— Begin Provided material —
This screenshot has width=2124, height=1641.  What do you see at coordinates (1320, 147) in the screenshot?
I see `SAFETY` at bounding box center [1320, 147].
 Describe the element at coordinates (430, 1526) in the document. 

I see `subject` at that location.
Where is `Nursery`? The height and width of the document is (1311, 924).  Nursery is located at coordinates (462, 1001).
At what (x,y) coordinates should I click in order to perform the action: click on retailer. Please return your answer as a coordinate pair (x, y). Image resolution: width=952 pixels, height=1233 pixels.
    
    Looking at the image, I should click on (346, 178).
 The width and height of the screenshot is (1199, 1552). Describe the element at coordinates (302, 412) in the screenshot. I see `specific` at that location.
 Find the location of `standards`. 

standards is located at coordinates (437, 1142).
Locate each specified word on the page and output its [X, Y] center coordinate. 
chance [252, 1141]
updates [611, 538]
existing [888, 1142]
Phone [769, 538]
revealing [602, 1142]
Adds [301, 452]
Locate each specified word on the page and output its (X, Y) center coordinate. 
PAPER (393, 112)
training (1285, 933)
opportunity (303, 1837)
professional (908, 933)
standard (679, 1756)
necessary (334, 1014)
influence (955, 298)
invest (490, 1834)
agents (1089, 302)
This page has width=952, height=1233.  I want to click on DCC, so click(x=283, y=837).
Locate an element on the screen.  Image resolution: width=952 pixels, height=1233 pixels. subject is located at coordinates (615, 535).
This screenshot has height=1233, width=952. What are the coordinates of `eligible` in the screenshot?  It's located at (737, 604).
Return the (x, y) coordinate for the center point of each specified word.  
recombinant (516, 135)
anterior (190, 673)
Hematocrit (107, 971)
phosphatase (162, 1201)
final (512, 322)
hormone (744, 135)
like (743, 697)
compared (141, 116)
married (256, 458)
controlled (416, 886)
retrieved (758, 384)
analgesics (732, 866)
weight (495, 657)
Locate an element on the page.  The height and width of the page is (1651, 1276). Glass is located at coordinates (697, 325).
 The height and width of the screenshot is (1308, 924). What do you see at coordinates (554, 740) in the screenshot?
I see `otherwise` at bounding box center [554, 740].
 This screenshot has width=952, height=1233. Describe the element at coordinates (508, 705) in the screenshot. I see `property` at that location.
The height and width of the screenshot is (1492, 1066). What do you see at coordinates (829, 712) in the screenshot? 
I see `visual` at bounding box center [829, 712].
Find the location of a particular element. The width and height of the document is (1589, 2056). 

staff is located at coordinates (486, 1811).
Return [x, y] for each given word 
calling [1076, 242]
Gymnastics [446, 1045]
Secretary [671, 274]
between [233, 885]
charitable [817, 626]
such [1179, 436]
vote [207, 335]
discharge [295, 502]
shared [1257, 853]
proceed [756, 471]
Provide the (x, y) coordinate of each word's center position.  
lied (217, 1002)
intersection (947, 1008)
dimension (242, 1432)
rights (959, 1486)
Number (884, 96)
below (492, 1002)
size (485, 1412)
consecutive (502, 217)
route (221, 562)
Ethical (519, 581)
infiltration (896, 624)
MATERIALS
— End Provided material —
Given request: Can you copy out every one of the records above, word for word?

Completed exercise:
This screenshot has width=2124, height=1641.  What do you see at coordinates (1320, 147) in the screenshot?
I see `SAFETY` at bounding box center [1320, 147].
 Describe the element at coordinates (430, 1526) in the document. 

I see `subject` at that location.
Where is `Nursery`? The height and width of the document is (1311, 924).  Nursery is located at coordinates (462, 1001).
At what (x,y) coordinates should I click in order to perform the action: click on retailer. Please return your answer as a coordinate pair (x, y). Image resolution: width=952 pixels, height=1233 pixels.
    
    Looking at the image, I should click on (346, 178).
 The width and height of the screenshot is (1199, 1552). Describe the element at coordinates (302, 412) in the screenshot. I see `specific` at that location.
 Find the location of `standards`. 

standards is located at coordinates (437, 1142).
Locate each specified word on the page and output its [X, Y] center coordinate. 
chance [252, 1141]
updates [611, 538]
existing [888, 1142]
Phone [769, 538]
revealing [602, 1142]
Adds [301, 452]
Locate each specified word on the page and output its (X, Y) center coordinate. 
PAPER (393, 112)
training (1285, 933)
opportunity (303, 1837)
professional (908, 933)
standard (679, 1756)
necessary (334, 1014)
influence (955, 298)
invest (490, 1834)
agents (1089, 302)
This page has width=952, height=1233.  I want to click on DCC, so click(x=283, y=837).
Locate an element on the screen.  Image resolution: width=952 pixels, height=1233 pixels. subject is located at coordinates (615, 535).
This screenshot has height=1233, width=952. What are the coordinates of `eligible` in the screenshot?  It's located at (737, 604).
Return the (x, y) coordinate for the center point of each specified word.  
recombinant (516, 135)
anterior (190, 673)
Hematocrit (107, 971)
phosphatase (162, 1201)
final (512, 322)
hormone (744, 135)
like (743, 697)
compared (141, 116)
married (256, 458)
controlled (416, 886)
retrieved (758, 384)
analgesics (732, 866)
weight (495, 657)
Locate an element on the page.  The height and width of the page is (1651, 1276). Glass is located at coordinates (697, 325).
 The height and width of the screenshot is (1308, 924). What do you see at coordinates (554, 740) in the screenshot?
I see `otherwise` at bounding box center [554, 740].
 This screenshot has width=952, height=1233. Describe the element at coordinates (508, 705) in the screenshot. I see `property` at that location.
The height and width of the screenshot is (1492, 1066). What do you see at coordinates (829, 712) in the screenshot? 
I see `visual` at bounding box center [829, 712].
Find the location of a particular element. The width and height of the document is (1589, 2056). 

staff is located at coordinates (486, 1811).
Return [x, y] for each given word 
calling [1076, 242]
Gymnastics [446, 1045]
Secretary [671, 274]
between [233, 885]
charitable [817, 626]
such [1179, 436]
vote [207, 335]
discharge [295, 502]
shared [1257, 853]
proceed [756, 471]
Provide the (x, y) coordinate of each word's center position.  
lied (217, 1002)
intersection (947, 1008)
dimension (242, 1432)
rights (959, 1486)
Number (884, 96)
below (492, 1002)
size (485, 1412)
consecutive (502, 217)
route (221, 562)
Ethical (519, 581)
infiltration (896, 624)
MATERIALS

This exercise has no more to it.